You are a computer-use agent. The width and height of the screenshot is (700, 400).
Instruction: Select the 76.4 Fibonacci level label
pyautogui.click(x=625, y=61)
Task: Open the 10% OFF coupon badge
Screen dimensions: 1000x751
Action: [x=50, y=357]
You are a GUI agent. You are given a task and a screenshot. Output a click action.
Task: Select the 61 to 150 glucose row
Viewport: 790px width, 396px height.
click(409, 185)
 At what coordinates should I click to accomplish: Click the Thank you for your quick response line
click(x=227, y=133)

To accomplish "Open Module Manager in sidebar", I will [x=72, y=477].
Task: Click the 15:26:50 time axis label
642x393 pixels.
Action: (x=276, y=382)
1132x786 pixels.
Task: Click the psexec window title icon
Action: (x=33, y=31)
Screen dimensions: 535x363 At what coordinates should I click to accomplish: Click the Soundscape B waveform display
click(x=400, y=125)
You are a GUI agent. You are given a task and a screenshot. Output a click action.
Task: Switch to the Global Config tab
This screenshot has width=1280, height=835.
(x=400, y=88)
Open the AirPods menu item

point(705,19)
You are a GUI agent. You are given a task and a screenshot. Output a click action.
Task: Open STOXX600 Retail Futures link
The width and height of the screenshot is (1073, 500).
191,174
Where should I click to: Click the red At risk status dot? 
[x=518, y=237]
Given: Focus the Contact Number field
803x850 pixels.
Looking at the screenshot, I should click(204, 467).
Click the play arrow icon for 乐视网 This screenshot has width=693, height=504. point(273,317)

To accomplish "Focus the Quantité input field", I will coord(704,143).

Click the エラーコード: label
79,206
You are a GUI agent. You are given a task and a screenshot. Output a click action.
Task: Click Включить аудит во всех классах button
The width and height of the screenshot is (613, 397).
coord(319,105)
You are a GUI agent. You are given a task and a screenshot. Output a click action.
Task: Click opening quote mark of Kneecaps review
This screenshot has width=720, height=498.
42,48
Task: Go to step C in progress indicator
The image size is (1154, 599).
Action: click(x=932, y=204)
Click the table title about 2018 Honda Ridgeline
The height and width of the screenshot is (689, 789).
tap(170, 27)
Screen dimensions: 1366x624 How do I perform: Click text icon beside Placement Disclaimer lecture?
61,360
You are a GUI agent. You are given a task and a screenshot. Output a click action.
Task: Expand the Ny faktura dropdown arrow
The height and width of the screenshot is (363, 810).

....................

*What the task requires*: Wherever the string "Focus" appears in the records, copy the whole line.

*Exercise result*:
Given: Focus the Contact Number field
To accomplish "Focus the Quantité input field", I will coord(704,143).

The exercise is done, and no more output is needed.